Investing a tiny amount of money can yield enormous returns. Pennny stocks begin modestly, as their name implies. And because of this, they have the potential to become quite successful. 

 

Risks of Investing in Penny stocks

Price Fluctuations 

It’s not uncommon for developing companies with little financial resources to list their stock as a penny stock on the open market. As penny stocks tend to be issued by smaller companies, they are best suited for high-risk investors. 

If you’re a novice, you’ll want to avoid penny stocks because they tend to be more volatile and riskier. Penny stock investors may spend their entire investment or more if they buy on margin, meaning they borrowed money from a bank or broker. 

Investors should take extra safeguards in light of the high risk of penny stock investments. A prevent order before starting trade is essential so that if the market turns against you, you know exactly where to get out. Stop-loss orders have a price limit at which the shares will automatically be sold. 

Penny stocks can yield quick profits but are high-risk investments with limited trading volumes. 

Lack of information available 

In order to make an educated investment decision, gathering as much information as possible is critical.
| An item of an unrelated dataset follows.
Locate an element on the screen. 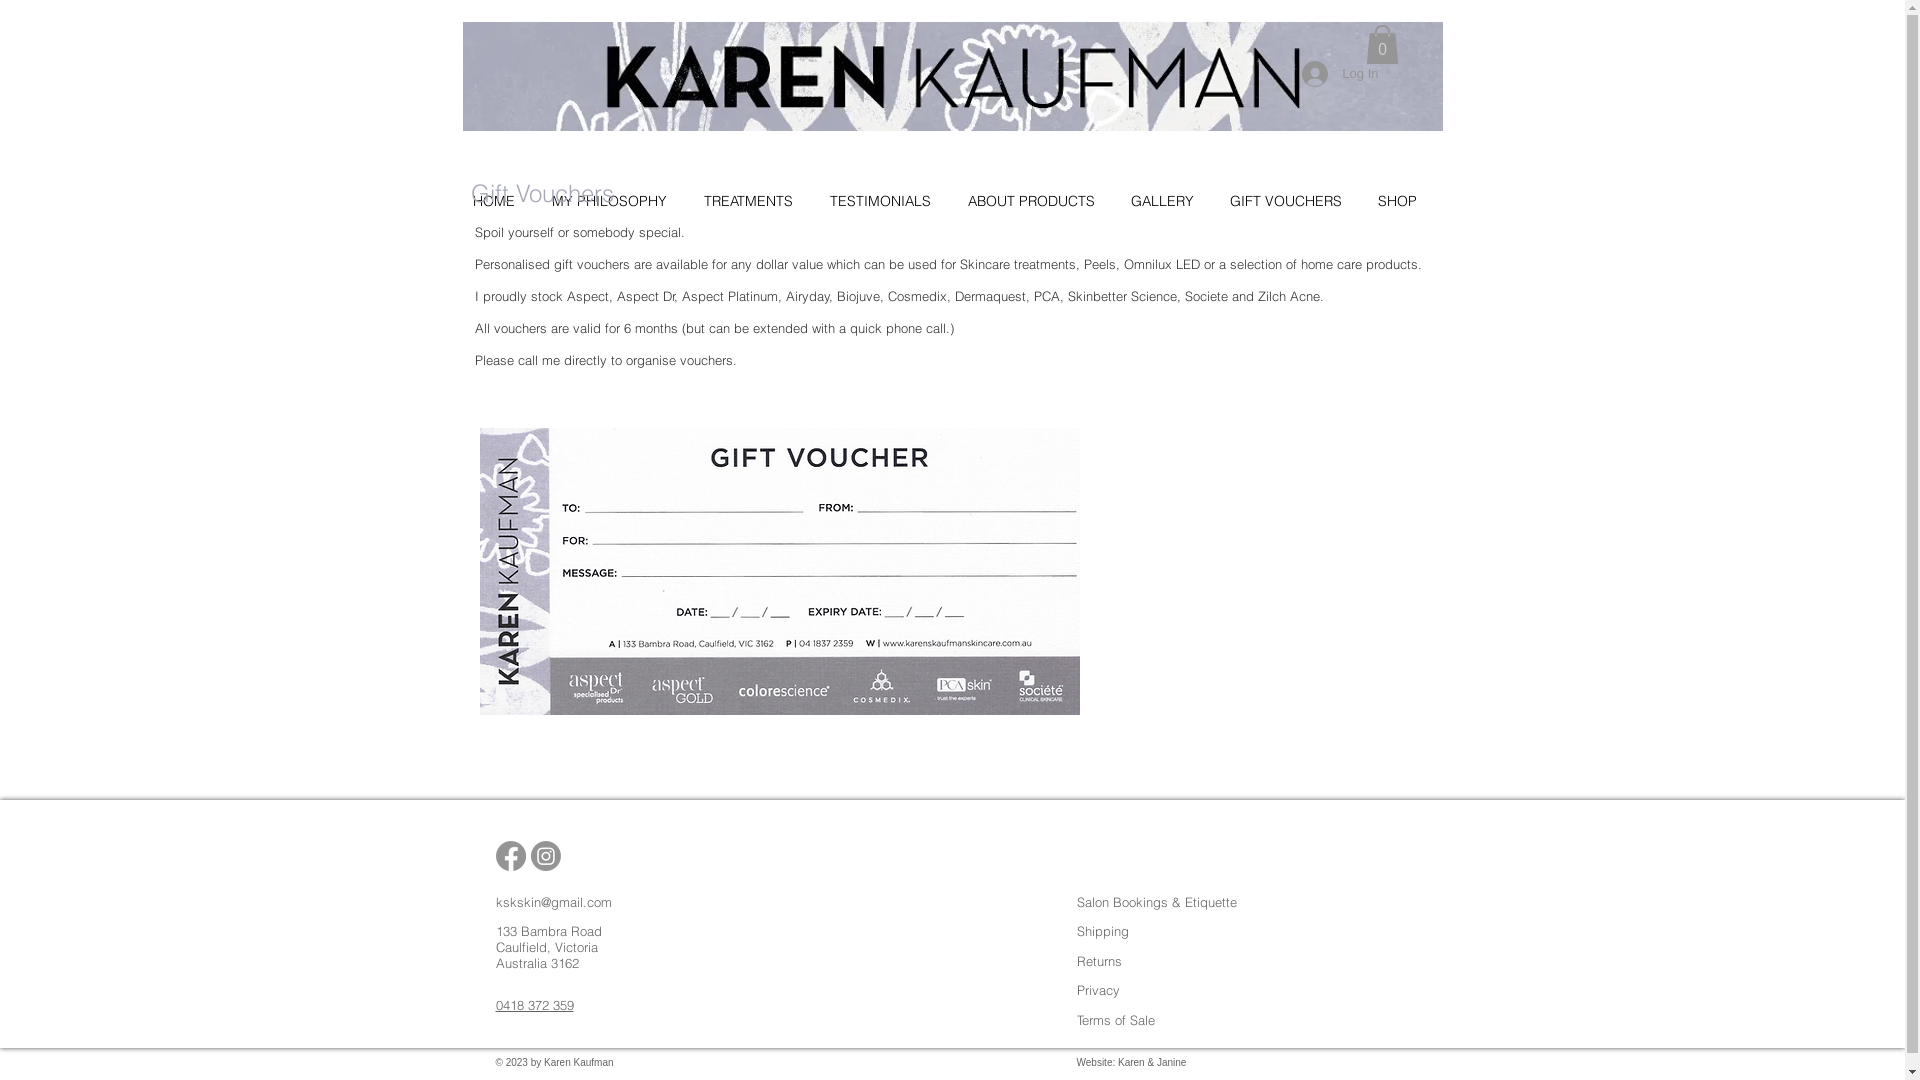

Corporate performance data can be hard to come by for some penny stocks. As a result, there may be inconsistencies in the data presented. 

The suffix “OB” is appended to the symbol of shares traded on the OTCBB. The SEC requires these companies to submit financial reports. Pink-sheet companies, on the other hand, are exempt from the SEC’s filing requirements. Such companies don’t face as much examination or regulation as those traded on the New York Stock Exchange (NYSE), Nasdaq (NASDAQ), and Singapore Exchange (SGX). 

 

How to find penny stocks?

Before making any investments in penny stocks, here are some key considerations to keep in mind: 

Choose equities in firms that are traded on the OTC markets. 

Steer clear of the stocks listed on the pink sheets. 

Steer clear of stocks that are being pumped and dumped. 

Avoid investing in penny stocks because of their low liquidity. 

Frequently Asked Questions

These are good-to-buy investments. Small investors love penny stocks because of the enormous profits that may be made. You might take anywhere from 300 to 500 percent on this trade. 

Penny stocks are high-risk, low-priced assets with modest market capitalizations. Penny stocks are more dangerous because of the lack of context and information and the limited liquidity. Penny stock scams are out there, and they’re out to steal your money.